[Task statement]:
Please repeat, unchanged, everything from the line containing "The width and height of the screenshot is (700, 412)." down to the line containing "click(x=181, y=83)", including both of those lines.

** Start of Given records **

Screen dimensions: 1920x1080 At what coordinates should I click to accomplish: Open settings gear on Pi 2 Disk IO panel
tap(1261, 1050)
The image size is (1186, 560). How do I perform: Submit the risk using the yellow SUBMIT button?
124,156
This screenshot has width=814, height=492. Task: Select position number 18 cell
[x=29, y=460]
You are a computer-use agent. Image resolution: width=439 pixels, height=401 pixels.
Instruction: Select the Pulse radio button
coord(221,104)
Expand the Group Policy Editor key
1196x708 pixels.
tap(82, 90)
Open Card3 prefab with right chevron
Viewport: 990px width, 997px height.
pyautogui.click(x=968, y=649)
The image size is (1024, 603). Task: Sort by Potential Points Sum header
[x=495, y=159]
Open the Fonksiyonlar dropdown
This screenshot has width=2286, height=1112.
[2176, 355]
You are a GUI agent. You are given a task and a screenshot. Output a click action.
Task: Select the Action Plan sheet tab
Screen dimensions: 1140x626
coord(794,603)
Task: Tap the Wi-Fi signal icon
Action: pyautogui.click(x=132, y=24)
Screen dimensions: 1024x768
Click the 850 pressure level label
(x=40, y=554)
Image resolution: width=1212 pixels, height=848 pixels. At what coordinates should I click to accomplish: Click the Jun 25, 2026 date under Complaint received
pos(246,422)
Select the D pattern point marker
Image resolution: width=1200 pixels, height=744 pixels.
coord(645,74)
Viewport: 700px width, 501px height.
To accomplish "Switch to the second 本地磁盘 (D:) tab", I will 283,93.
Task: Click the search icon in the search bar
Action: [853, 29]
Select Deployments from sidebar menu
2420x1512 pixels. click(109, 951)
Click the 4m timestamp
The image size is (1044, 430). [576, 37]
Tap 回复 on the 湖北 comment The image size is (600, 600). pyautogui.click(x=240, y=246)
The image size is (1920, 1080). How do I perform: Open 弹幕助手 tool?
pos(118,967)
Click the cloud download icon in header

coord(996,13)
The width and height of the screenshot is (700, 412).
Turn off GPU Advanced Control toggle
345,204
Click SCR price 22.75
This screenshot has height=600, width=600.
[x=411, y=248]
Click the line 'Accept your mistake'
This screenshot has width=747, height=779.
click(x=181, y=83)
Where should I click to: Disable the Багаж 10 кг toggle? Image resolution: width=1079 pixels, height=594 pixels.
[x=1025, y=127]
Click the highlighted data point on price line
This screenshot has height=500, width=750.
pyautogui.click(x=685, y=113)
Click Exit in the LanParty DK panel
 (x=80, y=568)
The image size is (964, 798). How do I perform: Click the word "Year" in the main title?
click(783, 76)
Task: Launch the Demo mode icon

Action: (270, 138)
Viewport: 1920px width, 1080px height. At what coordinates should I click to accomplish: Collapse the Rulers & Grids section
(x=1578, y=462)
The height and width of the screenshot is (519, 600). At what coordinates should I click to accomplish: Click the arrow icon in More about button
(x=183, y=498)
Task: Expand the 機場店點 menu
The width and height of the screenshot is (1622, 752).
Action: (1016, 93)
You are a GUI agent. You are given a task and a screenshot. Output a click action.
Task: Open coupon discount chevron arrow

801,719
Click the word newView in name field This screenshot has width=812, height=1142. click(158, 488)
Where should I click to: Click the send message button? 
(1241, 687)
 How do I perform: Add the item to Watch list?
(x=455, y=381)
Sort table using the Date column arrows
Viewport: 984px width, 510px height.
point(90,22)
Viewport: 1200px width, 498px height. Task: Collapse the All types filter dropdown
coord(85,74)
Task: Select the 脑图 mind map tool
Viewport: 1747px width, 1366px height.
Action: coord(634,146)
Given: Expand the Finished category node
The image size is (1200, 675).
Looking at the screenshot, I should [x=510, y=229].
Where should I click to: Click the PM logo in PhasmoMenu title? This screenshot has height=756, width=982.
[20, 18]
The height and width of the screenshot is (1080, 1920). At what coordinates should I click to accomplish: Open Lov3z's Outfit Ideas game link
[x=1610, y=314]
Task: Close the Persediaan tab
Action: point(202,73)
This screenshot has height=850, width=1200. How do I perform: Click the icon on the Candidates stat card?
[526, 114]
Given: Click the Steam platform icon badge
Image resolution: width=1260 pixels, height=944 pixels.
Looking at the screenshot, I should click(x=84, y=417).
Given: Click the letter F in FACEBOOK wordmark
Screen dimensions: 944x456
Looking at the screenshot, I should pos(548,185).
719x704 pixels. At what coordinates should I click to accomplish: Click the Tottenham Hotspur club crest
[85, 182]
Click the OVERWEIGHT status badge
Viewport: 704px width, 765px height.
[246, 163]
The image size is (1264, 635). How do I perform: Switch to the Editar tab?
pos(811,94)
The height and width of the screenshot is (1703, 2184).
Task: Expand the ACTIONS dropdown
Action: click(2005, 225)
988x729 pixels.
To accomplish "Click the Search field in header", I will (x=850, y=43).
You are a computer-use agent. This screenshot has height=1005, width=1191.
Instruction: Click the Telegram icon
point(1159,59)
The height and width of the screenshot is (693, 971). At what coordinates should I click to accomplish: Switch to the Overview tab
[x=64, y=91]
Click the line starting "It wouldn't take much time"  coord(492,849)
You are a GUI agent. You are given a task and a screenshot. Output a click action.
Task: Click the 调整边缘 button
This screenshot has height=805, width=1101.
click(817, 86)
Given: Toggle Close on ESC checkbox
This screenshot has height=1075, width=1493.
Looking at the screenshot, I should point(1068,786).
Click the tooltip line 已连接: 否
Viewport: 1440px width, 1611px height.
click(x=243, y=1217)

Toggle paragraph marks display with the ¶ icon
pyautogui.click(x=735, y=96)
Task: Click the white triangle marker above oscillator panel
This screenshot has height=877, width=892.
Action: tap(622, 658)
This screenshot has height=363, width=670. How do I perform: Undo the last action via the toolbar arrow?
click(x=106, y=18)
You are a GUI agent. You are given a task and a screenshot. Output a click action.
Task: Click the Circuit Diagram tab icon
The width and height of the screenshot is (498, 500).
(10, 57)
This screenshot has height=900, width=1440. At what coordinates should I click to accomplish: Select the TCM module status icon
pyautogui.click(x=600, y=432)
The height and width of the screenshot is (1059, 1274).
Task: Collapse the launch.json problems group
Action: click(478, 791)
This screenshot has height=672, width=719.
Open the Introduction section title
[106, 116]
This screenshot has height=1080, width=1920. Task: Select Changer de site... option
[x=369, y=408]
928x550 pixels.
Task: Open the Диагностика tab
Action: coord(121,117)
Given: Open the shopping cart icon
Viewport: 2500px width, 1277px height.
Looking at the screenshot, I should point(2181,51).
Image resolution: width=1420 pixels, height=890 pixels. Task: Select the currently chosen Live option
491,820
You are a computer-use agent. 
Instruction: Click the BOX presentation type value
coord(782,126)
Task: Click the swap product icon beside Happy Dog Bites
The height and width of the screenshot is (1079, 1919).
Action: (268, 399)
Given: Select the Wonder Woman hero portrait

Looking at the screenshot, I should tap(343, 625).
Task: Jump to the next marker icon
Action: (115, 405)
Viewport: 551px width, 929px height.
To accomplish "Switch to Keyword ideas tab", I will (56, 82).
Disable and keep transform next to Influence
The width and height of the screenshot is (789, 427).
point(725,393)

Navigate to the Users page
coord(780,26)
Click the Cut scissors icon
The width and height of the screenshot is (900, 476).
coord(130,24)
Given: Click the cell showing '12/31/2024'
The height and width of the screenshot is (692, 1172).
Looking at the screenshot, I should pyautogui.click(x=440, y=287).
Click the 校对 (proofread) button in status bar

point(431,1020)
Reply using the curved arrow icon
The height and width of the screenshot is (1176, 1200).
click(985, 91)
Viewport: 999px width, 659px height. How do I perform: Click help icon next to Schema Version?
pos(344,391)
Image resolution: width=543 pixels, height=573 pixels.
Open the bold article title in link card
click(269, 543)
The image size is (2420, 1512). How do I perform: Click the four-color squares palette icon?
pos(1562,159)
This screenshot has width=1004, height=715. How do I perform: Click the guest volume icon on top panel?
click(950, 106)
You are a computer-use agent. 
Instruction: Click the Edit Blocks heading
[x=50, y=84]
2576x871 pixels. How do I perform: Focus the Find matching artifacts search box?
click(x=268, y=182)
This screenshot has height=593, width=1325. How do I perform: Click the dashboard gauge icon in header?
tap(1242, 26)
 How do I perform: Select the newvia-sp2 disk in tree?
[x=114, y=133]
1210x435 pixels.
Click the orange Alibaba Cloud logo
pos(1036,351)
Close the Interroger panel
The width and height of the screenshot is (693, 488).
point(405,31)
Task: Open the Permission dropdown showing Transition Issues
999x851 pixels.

** End of Given records **

[Expected output]:
The width and height of the screenshot is (700, 412).
Turn off GPU Advanced Control toggle
345,204
Click SCR price 22.75
This screenshot has height=600, width=600.
[x=411, y=248]
Click the line 'Accept your mistake'
This screenshot has width=747, height=779.
click(x=181, y=83)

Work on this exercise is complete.